I understand this is true, because since $ \lim_{x\to\infty} F_X(x) = 1 $ it's necessary that: $$\lim_{x\to\infty} f(x) = \lim_{x\to\infty} \frac{dF_X}{dx} = 0 $$

A friend of mine has proposed an counterxample: you have a triangle with area $1/2$ and height $1$ and, after every unity in $x$ axis, you have another triangle, with area $1/2^n$. Since the height is fixed in $1$, we can say it is a probability density function. It is also continuous, except for a countable set of numbers in which it is not continuous (that is, when $\lim_{x\to a^-} f(x) = 0 $ and $\lim_{x\to a^+} f(x) = 1 $). He says in this case $f$ doens't necessarily tend to $0$ as $x\to \infty$.

Still, in my point of view, I can say that $\lim_{x\to\infty} f(x) = 0 $ except for a countable set of elements. To me, it's just an example that $\lim_{x\to\infty} f(x) = 0 $, except for a countable set of elements. Does it make sense? Who is right?

Thank you!

Answer 1

Your proof is wrong, because, in general, $\lim_{x \to \infty}h(x) = 1$ does not imply $\lim_{x \to \infty}h'(x) = 0$ . See here.

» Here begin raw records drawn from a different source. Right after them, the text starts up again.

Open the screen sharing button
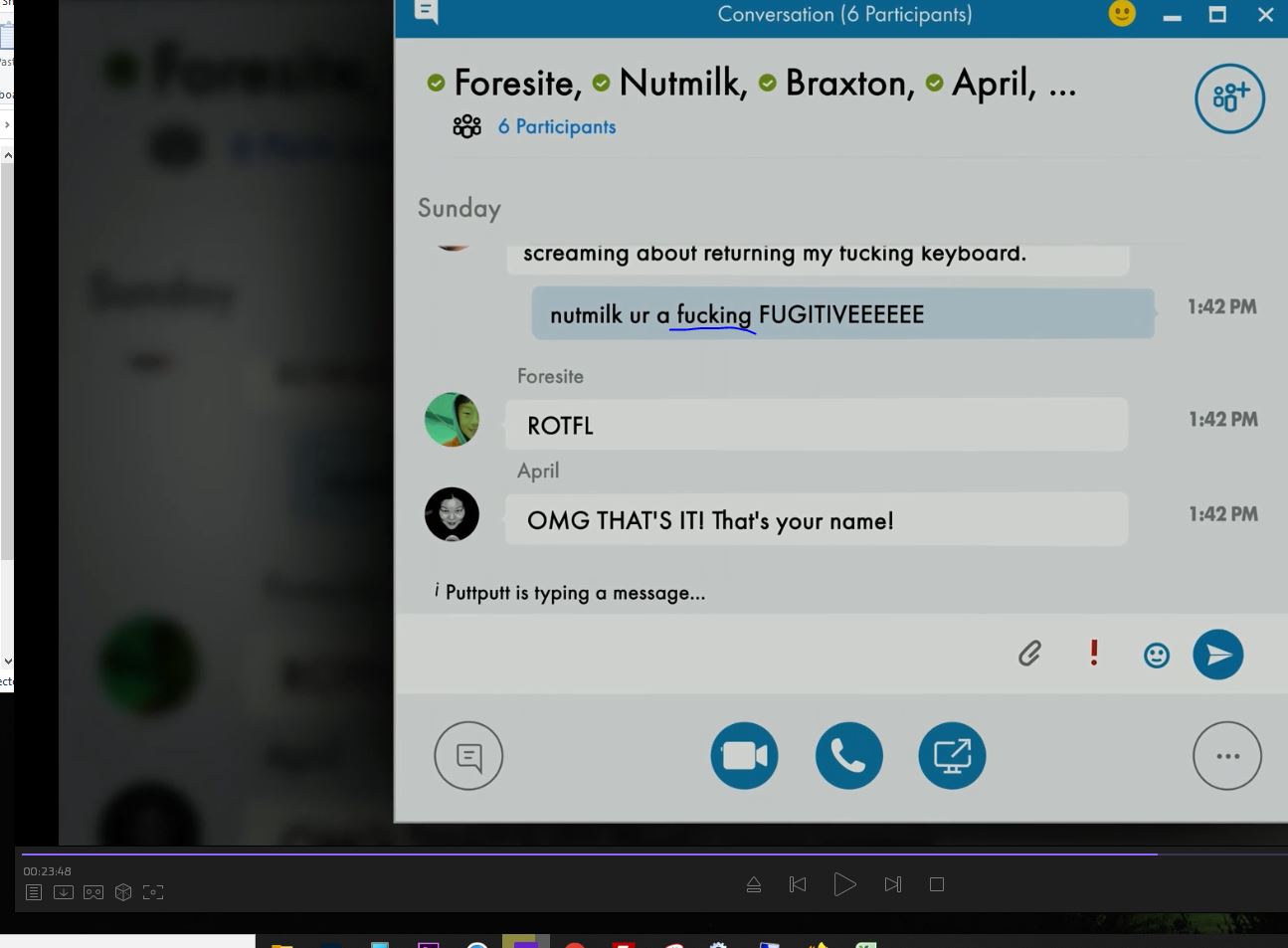The height and width of the screenshot is (948, 1288). [x=952, y=756]
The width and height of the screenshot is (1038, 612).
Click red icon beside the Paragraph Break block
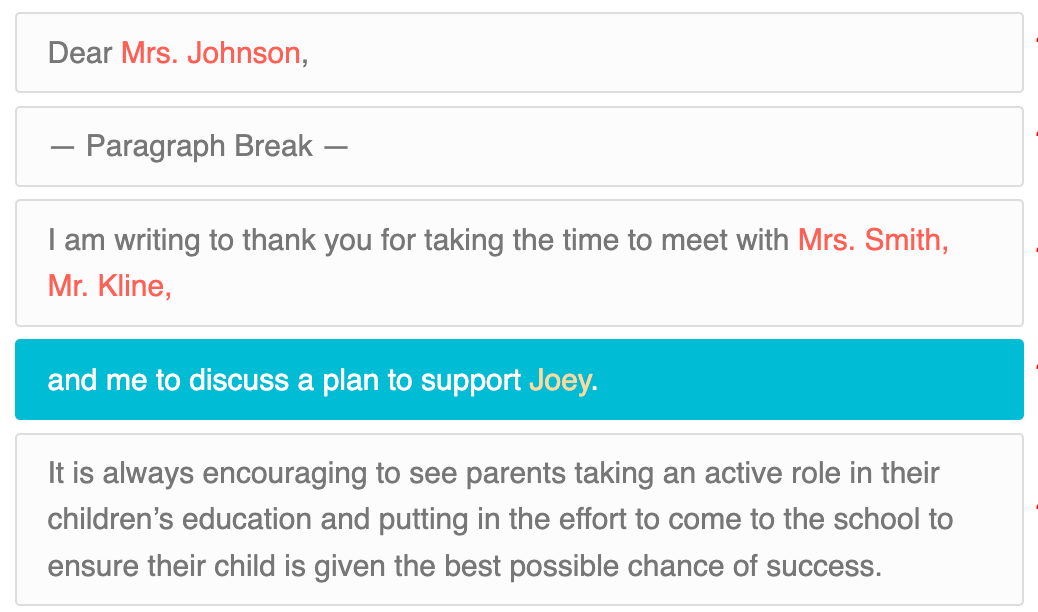pos(1035,134)
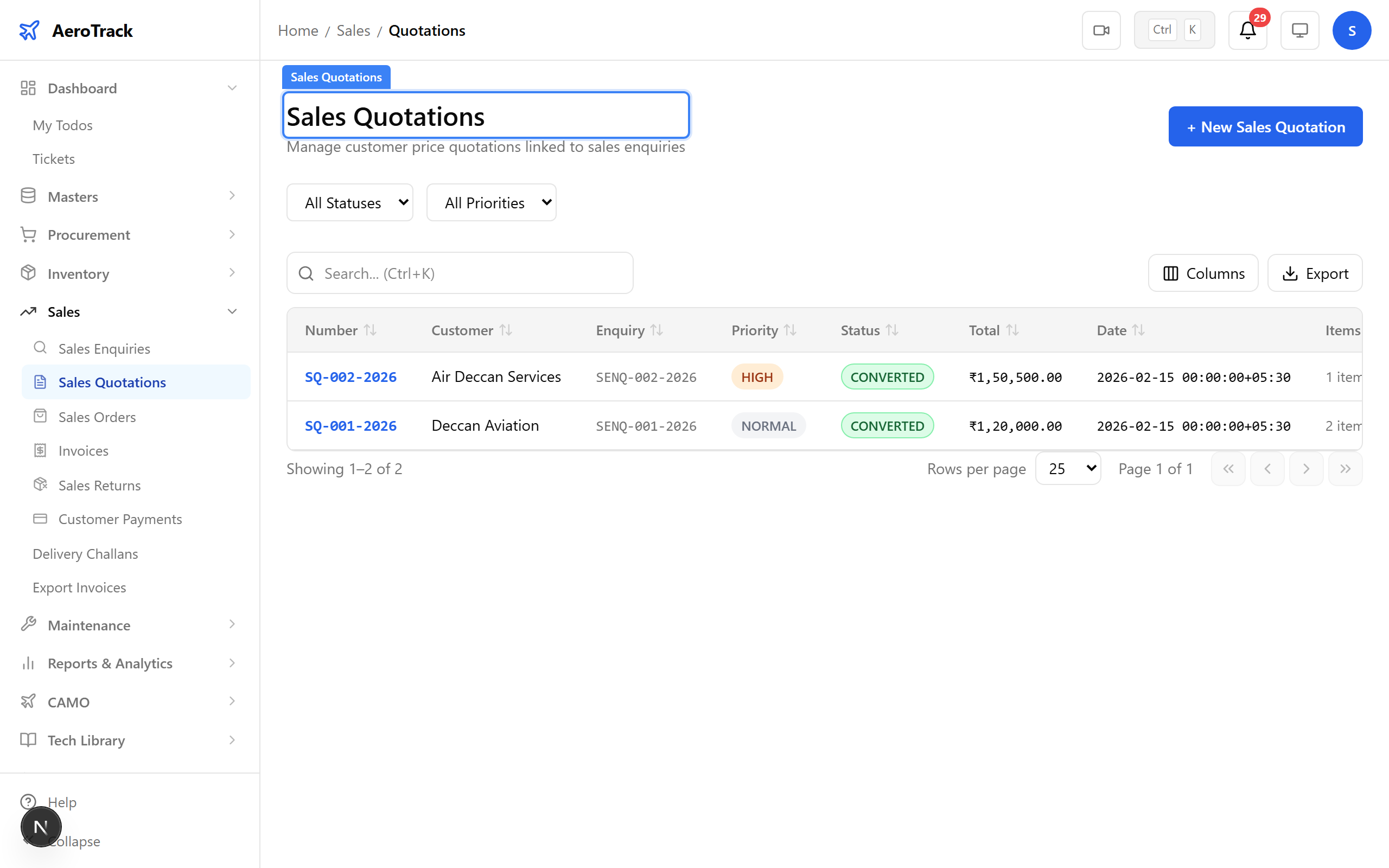Viewport: 1389px width, 868px height.
Task: Open the All Statuses dropdown
Action: coord(349,203)
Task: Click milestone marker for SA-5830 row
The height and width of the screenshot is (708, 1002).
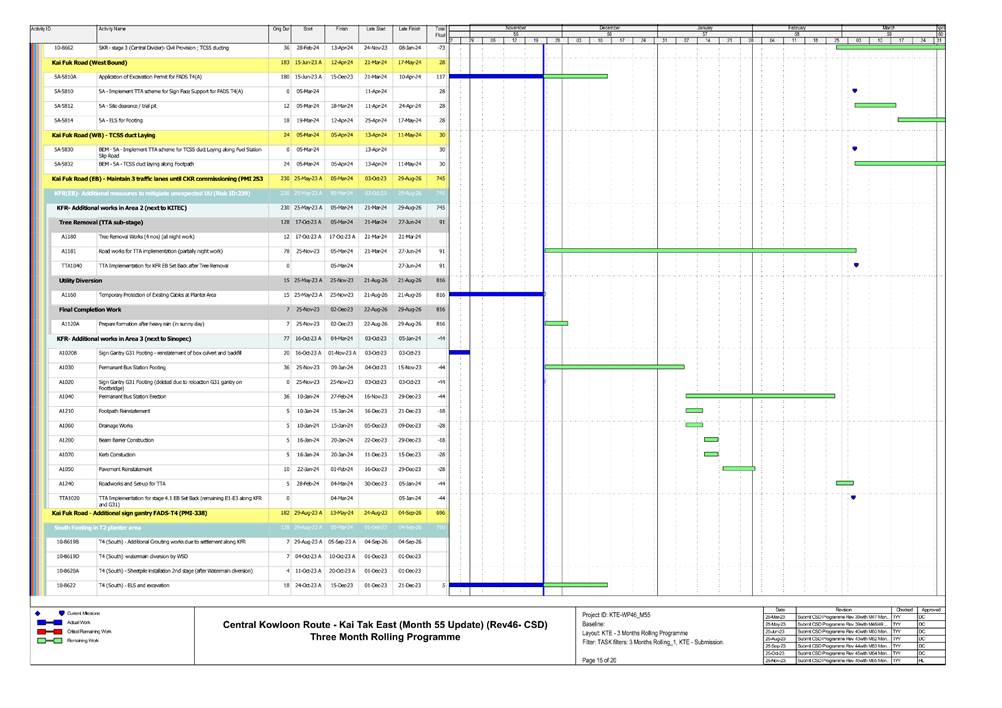Action: [x=854, y=149]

And indeed, the statement is false. The intuition of your friend is on the right track. Here's a continuous (and smooth) example:

We have a set of random variables $(X_1,X_2, X_3 \cdots)$, where each $X_k$ follows a normal density with mean $\mu=k$ and stardard deviation $2^{-k}/\sqrt{2 \pi}$, so that

$$f_{X_k}(x) =2^k \exp \left({- (x-k )^2 2^{2k}\pi } \right) $$

Let $f_X(x)$ be a mixing of such normal rvs, weighted by exponentially decreasing factors:

$$f_X(x) = \sum_{k=1}^{\infty} \frac{1}{2^{k}} f_{X_k}(x)= \sum_{k=1}^{\infty} \exp \left({- (x-k )^2 2^{2k}\pi } \right)$$

This is a valid continuous density: it corresponds to picking randomly one of $(X_1,X_2, X_3 \cdots)$, with the probability of picking $X_k$ being $1/2^{k}$.

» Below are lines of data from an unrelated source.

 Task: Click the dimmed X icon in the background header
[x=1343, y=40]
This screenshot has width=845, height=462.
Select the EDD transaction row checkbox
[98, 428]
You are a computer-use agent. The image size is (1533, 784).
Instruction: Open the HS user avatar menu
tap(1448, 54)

But $f_X(n) > 1$ for any positive integer $n$. Hence its limit cannot be zero.

Answer 2

I'm not sure that "the limit is zero except for a countable set of points" makes any sense. It just says that the limit is not zero, and your friend is right.

Furthermore, it's not in fact true that "the limit is zero except for a countable set of points". To make this clear, let's write your friend's construction a bit more precisely. The graph of $f$ consists of

• a triangle with base the interval $[0,1]$ and height $1$ occurring at $x=0$;
• a triangle with base $[1,1\frac12]$ and height $1$ occurring at $x=1$;
• a triangle with base $[2,2\frac14]$ and height $1$ occurring at $x=2$;
• a triangle with base $[3,3\frac18]$ and height $1$ occurring at $x=3$;
• and so on, with $f(x)=0$ for all $x$ outside these triangles.

Then the total area under the graph is $1$ as stated. Moreover, $f(x)$ is at least $\frac12$, and therefore does not tend to zero, for all $x$ in $$[0,\tfrac12]\cup [1,1\tfrac14]\cup [2,2\tfrac18]\cup\cdots\ ,$$ and this is not countable.

Note also that if the lack of continuity bothers you, you can construct an example where the peaks of the triangles are at $\frac12,\,1\!\frac14,\,2\frac18,\,3\frac1{16}$ and so on, and this will have similar properties.